A Restored Navy – Much Better Submarines, Same Game  

Moscow envisions a dual fleet concept for its Navy. The blue water expeditionary components of the Russian Northern, Baltic, Pacific, and Black Sea fleets are based on the nuclear submarine and allow Russia to project power across the world’s oceans. Green water components of the Northern, Baltic, Pacific, and Black Sea fleets and the Caspian Flotilla are responsible for patrolling Russia’s coasts.

The expeditionary component of the Russian Navy will be able to support the deployment of Russian troops abroad, much like the U.S. Navy supports the deployment of American troops abroad. If the Kremlin chooses to initiate a war far away from Russia’s borders, then a blue-water Navy will be required. In fact, Russia’s recent intervention in Syria required the deployment of the Black Sea Fleet into the Mediterranean Sea to conduct cruise missile strikes on rebel groups inland, and the Fleet was further used to rapidly move troops and supplies to Russia’s regional bases in Syria from Black Sea port facilities at Sevastopol.
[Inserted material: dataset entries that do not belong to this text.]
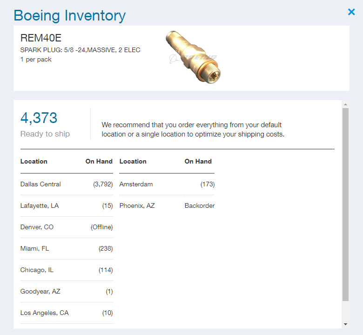Select the Lafayette, LA location
Image resolution: width=363 pixels, height=335 pixels.
(40, 205)
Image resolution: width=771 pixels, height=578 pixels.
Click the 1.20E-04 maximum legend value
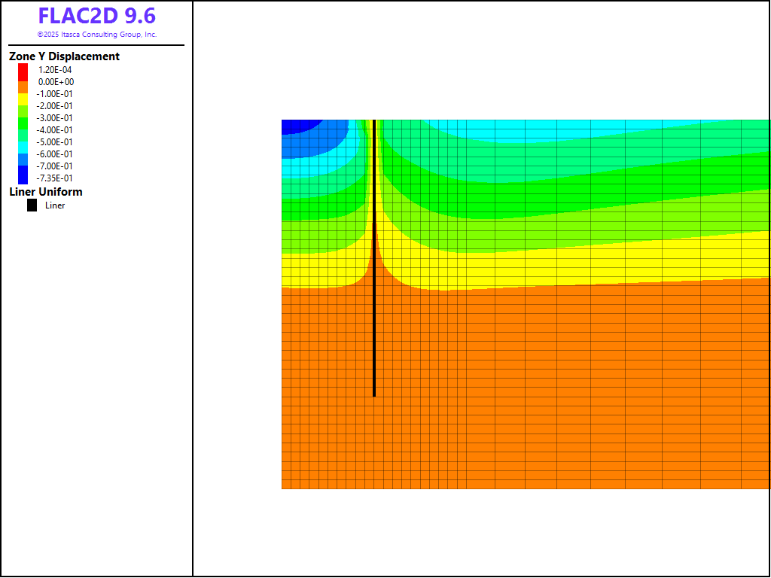[56, 70]
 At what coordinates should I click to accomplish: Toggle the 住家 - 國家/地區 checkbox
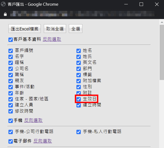(11, 99)
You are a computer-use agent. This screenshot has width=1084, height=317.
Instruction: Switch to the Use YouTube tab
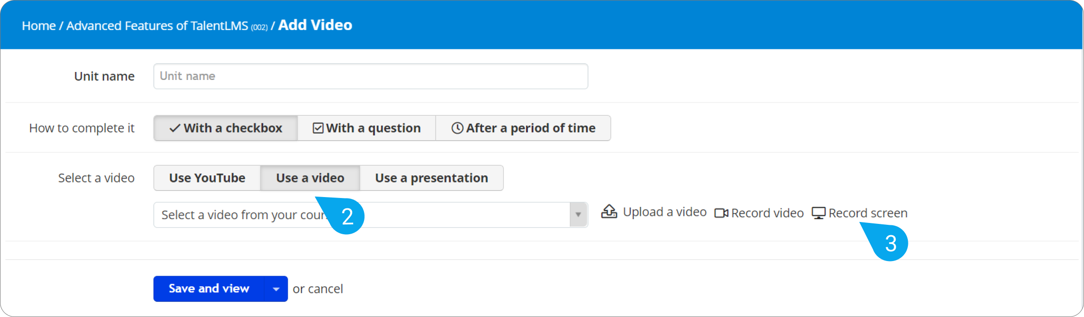(207, 178)
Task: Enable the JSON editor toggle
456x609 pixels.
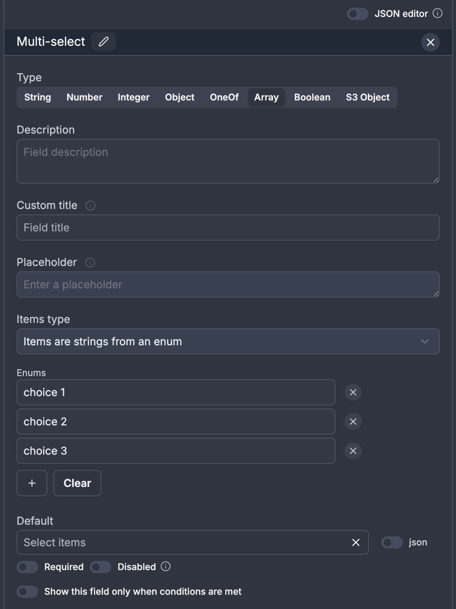Action: point(357,14)

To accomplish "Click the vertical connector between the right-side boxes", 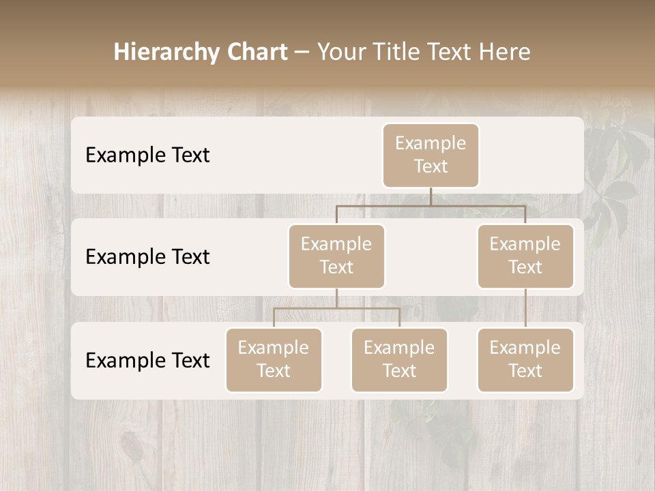I will pyautogui.click(x=525, y=308).
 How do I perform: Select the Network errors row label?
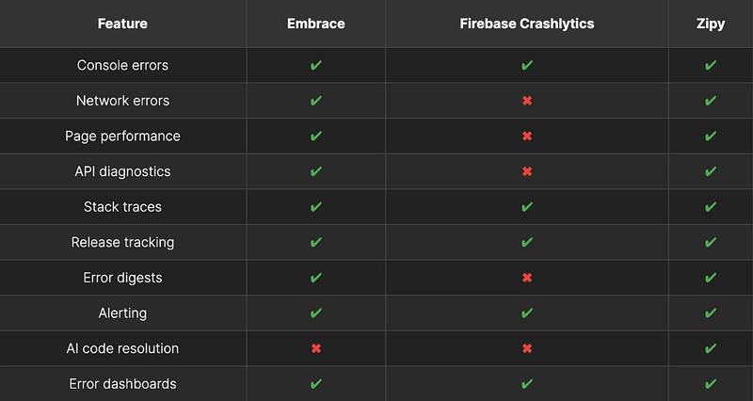click(122, 101)
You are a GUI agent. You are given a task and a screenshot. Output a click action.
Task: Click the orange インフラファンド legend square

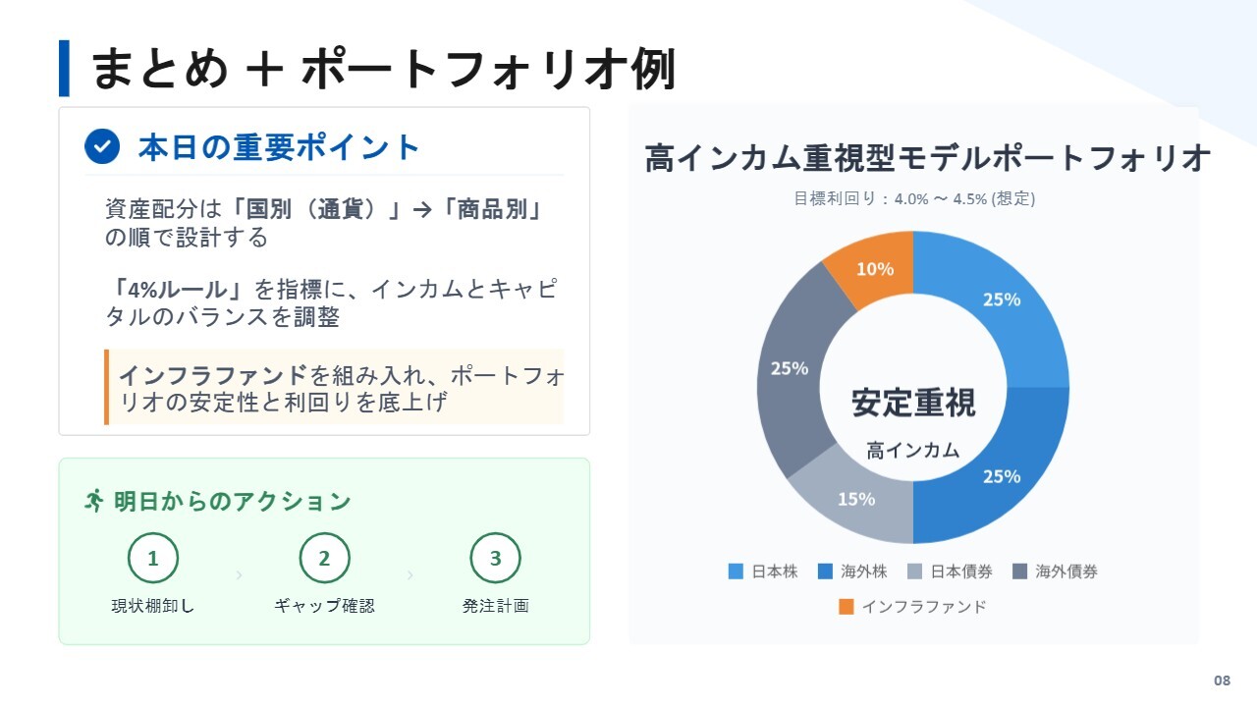tap(847, 607)
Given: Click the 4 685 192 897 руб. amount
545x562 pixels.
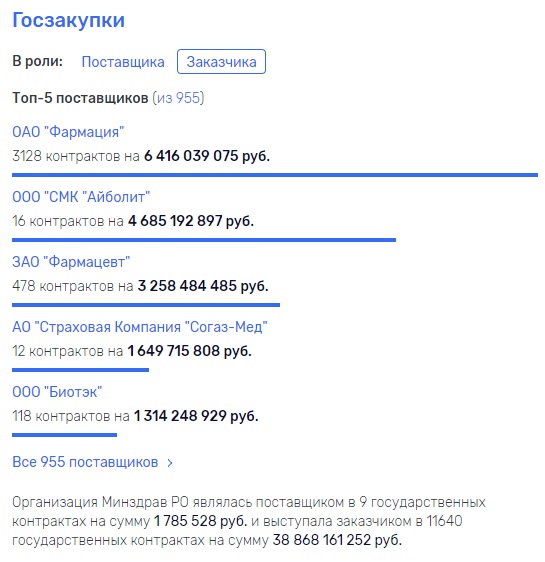Looking at the screenshot, I should coord(191,221).
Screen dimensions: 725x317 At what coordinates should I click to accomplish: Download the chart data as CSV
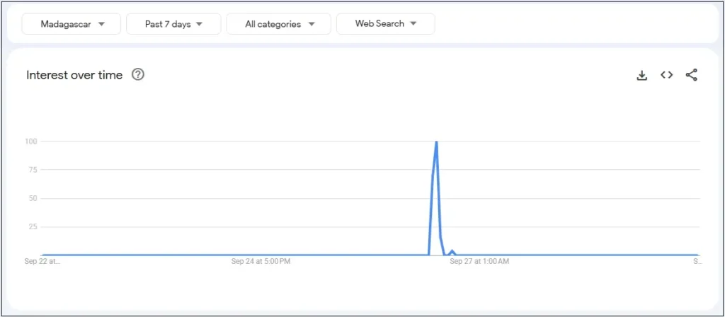click(x=642, y=76)
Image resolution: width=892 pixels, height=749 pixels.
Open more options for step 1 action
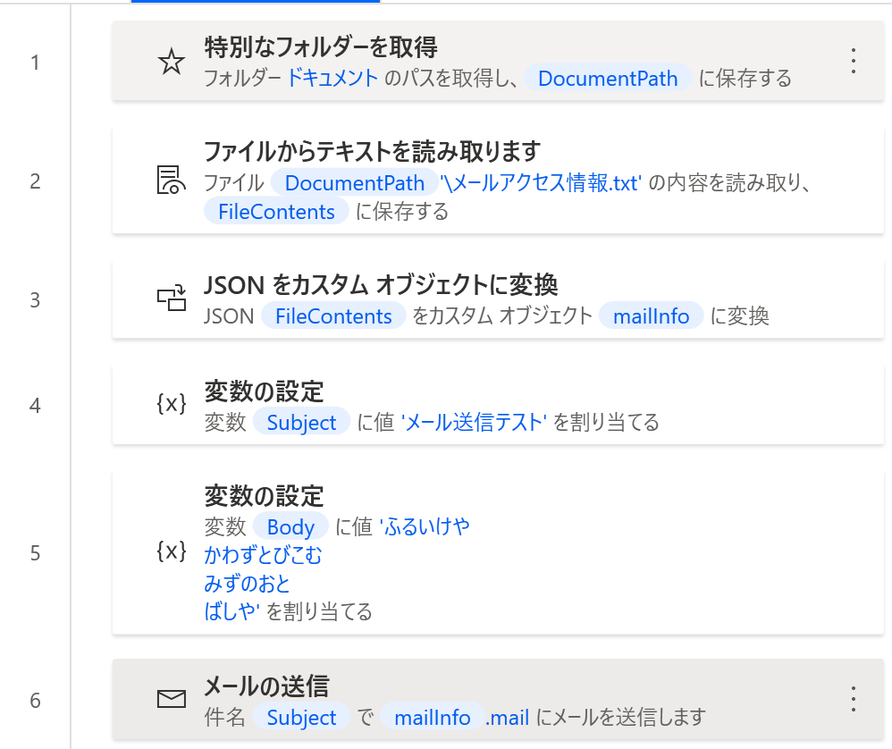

A high priority for the blue water fleet will be dominating the Arctic Ocean, which the Kremlin is increasingly treating like a Russian lake.

Russia’s green-water capability, which defends Russia’s coastal waters, is based on frigates, corvettes, and other small vessels that are inexpensive to procure and can be produced without constructing new dry-docks and other large-scale ship-building facilities. In addition to nuclear submarines, the surface component of Russia’s blue-water expeditionary fleet consists of primarily large, legacy Soviet vessels updated with modern hardware and standoff weapons like the 3M54 Kalibr and P-800 Oniks anti-ship cruise missiles, and the 3M22 Zircon hyper-sonic missile. 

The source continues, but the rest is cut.